| Exercise goal |
Every line in the listing below from the one with "Switch to Графік роботи Дата tab" through the one with "Enable グレースケール印刷 checkbox" is to be reproduced exactly, both ends included; leave out the rest.

| Data records |

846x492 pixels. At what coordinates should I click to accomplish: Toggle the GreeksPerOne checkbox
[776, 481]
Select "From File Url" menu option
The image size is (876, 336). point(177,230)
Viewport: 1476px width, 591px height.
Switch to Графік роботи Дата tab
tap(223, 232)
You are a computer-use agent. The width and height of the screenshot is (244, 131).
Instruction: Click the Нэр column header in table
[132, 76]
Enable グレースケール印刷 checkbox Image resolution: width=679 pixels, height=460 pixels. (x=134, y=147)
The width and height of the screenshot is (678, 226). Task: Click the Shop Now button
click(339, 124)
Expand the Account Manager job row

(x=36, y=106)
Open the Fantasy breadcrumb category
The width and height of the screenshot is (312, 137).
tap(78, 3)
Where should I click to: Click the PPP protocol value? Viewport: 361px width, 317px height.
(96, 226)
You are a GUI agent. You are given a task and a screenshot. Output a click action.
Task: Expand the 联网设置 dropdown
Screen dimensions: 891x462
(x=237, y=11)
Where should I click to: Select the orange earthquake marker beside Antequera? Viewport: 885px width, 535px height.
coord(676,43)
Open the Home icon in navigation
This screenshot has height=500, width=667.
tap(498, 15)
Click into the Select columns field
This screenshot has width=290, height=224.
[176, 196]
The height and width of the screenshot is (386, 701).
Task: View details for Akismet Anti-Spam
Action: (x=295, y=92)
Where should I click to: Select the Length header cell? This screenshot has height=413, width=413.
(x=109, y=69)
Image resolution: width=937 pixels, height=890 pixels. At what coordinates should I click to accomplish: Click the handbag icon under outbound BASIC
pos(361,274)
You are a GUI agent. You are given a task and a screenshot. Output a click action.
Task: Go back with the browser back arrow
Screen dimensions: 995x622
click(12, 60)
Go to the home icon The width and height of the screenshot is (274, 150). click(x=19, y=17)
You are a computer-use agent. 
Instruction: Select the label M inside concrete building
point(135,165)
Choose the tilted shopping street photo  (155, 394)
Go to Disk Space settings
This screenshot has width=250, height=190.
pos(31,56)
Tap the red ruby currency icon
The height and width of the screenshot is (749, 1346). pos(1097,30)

| Answer to this exercise |
Switch to Графік роботи Дата tab
tap(223, 232)
You are a computer-use agent. The width and height of the screenshot is (244, 131).
Instruction: Click the Нэр column header in table
[132, 76]
Enable グレースケール印刷 checkbox Image resolution: width=679 pixels, height=460 pixels. (x=134, y=147)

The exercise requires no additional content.